Healthy Grown’s pilot didn’t set minimum or maximum scores, but participants all saw room for improvement, she says.
Expansion is progressing in small steps, with this past winter’s pilot in potatoes, carrots and snap beans and moving next into sweet corn and peas.
Eventually Knuteson hopes to grow beyond Wisconsin to include other Midwest growers and perhaps from there to other parts of the country.
Pioneer program serves as model One pioneering program, the San Francisco- based California Sustainable Winegrowing Alliance, has served as a model for other commodity groups, says Allison Jordan, executive director.
Launched in 2002, the group is a partnership between the Wine Institute and California Association of Winegrape Growers.
An online educational workbook and self-assessment tool takes growers and winery operators through a continuum of 227 practices, scoring each on a scale from minimally to most sustainable.
“The idea is to keep moving up” the scale—a scale that’s periodically revised to recognize that sustainability is an ongoing effort, Jordan says.

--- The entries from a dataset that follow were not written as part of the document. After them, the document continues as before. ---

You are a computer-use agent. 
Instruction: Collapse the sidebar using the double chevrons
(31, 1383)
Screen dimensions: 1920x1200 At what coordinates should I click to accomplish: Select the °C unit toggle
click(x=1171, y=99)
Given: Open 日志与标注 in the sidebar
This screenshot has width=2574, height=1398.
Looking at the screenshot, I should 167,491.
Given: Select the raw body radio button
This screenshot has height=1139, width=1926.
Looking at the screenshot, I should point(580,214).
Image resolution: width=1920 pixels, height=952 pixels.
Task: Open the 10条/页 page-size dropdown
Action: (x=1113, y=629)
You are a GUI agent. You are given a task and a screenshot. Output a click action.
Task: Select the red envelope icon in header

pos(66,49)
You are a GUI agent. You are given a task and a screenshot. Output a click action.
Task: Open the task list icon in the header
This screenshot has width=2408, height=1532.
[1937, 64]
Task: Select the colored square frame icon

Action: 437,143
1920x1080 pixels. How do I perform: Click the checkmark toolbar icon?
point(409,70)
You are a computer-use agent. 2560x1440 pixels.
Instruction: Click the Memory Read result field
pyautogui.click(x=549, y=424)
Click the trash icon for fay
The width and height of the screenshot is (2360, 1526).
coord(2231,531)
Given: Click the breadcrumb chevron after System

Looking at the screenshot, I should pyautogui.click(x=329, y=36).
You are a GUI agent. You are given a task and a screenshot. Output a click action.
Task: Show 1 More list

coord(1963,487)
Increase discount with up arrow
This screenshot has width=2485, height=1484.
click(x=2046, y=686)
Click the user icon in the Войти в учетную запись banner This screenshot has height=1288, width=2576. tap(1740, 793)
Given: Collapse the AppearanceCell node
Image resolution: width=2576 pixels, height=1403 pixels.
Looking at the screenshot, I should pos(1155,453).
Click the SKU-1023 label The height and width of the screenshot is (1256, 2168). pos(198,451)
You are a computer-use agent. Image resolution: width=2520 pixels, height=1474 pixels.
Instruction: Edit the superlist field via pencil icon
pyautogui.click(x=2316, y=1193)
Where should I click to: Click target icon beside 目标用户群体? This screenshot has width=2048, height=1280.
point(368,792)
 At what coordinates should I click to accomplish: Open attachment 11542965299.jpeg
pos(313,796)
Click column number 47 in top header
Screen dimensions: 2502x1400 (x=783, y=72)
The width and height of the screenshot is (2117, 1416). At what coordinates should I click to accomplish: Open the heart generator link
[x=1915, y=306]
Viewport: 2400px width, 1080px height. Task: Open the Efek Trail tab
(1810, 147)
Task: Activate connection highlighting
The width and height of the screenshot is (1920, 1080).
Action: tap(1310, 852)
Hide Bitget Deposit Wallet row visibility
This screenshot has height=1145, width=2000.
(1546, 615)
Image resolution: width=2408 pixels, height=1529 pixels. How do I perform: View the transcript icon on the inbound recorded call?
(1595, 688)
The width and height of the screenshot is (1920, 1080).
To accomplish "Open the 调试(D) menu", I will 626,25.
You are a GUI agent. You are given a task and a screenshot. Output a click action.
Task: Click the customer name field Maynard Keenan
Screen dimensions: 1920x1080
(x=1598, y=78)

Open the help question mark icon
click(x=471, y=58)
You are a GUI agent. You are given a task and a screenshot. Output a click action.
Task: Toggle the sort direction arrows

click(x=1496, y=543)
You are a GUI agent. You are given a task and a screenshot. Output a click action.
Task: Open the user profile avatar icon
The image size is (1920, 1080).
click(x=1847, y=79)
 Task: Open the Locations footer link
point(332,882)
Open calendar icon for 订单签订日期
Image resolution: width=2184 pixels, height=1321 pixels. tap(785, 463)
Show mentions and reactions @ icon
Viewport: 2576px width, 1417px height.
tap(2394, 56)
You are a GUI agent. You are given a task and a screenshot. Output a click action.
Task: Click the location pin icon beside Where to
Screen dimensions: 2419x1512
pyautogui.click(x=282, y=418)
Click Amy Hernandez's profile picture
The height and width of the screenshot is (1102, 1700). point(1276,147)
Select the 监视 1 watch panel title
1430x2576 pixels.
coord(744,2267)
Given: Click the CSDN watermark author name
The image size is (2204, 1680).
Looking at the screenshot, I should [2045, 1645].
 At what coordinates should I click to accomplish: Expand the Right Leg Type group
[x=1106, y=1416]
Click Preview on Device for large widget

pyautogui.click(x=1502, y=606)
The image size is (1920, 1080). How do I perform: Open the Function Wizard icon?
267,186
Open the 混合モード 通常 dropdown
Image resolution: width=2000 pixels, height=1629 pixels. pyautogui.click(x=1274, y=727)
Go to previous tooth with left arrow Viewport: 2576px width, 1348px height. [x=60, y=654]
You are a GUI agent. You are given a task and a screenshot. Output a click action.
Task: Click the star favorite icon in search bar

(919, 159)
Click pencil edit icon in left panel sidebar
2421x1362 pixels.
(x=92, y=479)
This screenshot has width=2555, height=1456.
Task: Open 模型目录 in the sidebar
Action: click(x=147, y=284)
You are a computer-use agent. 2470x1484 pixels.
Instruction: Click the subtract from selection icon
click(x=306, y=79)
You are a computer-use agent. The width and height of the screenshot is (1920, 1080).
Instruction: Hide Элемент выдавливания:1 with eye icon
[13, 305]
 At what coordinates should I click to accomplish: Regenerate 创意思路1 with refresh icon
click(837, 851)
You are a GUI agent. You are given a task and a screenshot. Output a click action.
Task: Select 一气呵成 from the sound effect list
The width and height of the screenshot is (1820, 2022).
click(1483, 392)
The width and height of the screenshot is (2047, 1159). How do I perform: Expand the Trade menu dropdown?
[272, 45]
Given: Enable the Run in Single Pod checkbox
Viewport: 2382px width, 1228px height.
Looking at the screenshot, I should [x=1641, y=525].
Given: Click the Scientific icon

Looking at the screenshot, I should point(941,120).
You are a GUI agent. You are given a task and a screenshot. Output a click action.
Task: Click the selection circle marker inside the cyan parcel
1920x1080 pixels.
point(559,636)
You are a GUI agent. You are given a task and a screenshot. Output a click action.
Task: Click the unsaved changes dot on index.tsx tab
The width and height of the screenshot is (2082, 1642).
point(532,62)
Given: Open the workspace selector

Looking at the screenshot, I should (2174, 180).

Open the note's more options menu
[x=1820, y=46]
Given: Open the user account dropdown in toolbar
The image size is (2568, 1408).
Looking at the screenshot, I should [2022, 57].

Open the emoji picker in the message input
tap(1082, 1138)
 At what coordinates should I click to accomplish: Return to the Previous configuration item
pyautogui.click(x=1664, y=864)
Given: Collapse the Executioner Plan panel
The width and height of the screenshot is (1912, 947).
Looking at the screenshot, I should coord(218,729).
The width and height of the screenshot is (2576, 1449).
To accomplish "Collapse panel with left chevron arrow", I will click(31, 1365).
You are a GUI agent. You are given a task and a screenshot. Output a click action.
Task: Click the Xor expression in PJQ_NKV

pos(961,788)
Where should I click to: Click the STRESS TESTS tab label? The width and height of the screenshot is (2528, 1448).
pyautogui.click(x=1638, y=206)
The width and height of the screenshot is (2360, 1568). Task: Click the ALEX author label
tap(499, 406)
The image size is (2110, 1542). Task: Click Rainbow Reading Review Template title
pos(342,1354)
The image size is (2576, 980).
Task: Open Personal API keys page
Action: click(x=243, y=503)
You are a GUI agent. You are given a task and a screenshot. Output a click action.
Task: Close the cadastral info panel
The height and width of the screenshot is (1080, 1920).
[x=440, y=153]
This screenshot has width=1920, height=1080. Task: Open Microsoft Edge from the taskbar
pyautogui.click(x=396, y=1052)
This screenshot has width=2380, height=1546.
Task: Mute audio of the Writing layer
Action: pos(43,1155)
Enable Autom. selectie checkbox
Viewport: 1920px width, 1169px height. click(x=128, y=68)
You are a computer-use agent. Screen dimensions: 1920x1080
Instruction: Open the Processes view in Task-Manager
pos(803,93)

Participants represent 70 percent of the state’s winegrape acreage and 65 percent of its wine production, she says. They can use their assessment scores not only to chart their progress from year to year, but also to compare with industry averages.
That aggregate data provides a useful tool for the industry to share its sustainability efforts with consumers and other customers.
Some benefits are more tangible than others. Investments in training and people, for example, help build employee morale, Jordan says.
Energy-efficient upgrades to facilities and equipment reduce operating costs, especially where rebates or tax credits are options.
And, she says, “If you’re paying attention to all these processes and practices, you’re probably improving fruit quality.”
A mix of green and black
Sustainability programs first must “overcome the perception that it takes a lot of time and money to be sustainable,” she says.
Participants find either new practices that make business sense or existing practices that they simply need to document.
That documentation may give growers pause, but without it they can’t tell customers their story, Berger says.
Wallendal sees benefits in improving land stewardship and answering consumer demands for “a more environmentally and socially responsible product.”
But economic sustainability is equally vital. “If you’re not in the black, you can’t be green,” he says.